Records drawn from a dataset:
========================================

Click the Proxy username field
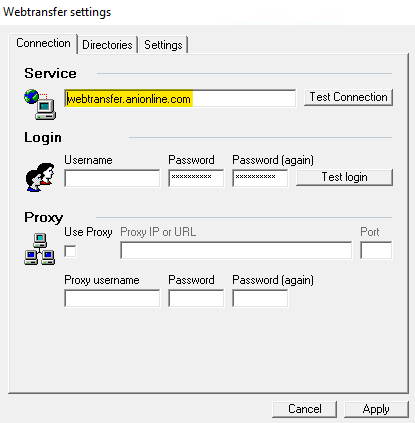Image resolution: width=415 pixels, height=423 pixels. point(112,298)
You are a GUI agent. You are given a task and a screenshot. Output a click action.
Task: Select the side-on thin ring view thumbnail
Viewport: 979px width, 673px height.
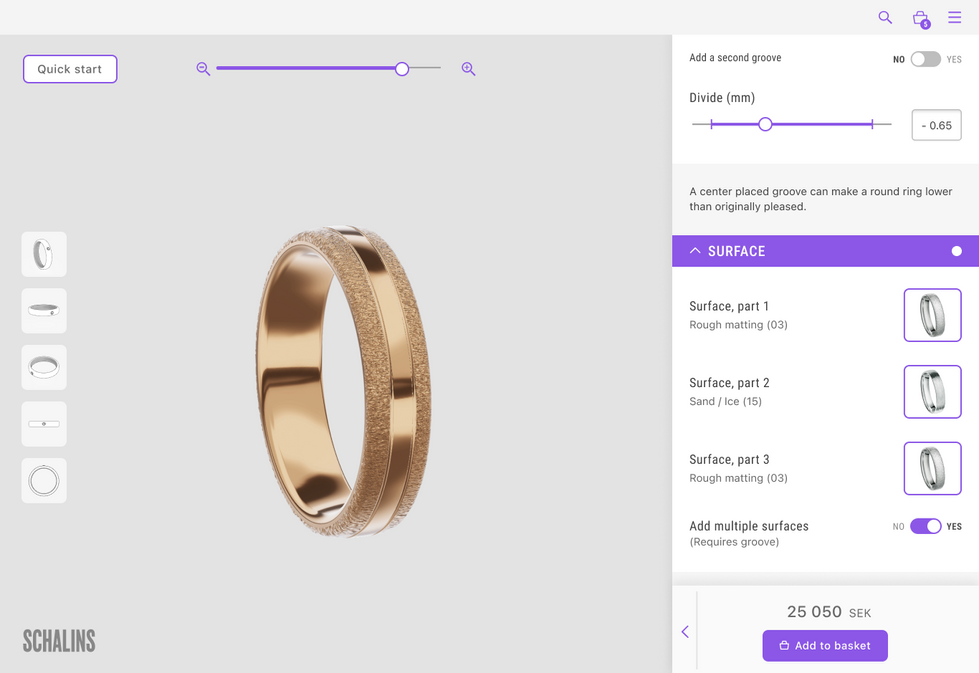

========================================

WHAT YOU SHOULD DO:
Line by line, print the records exactly, leaving the pictures behind.

FINISHED TASK:
Click the Proxy username field
Image resolution: width=415 pixels, height=423 pixels. point(112,298)
You are a GUI agent. You are given a task and a screenshot. Output a click action.
Task: Select the side-on thin ring view thumbnail
Viewport: 979px width, 673px height.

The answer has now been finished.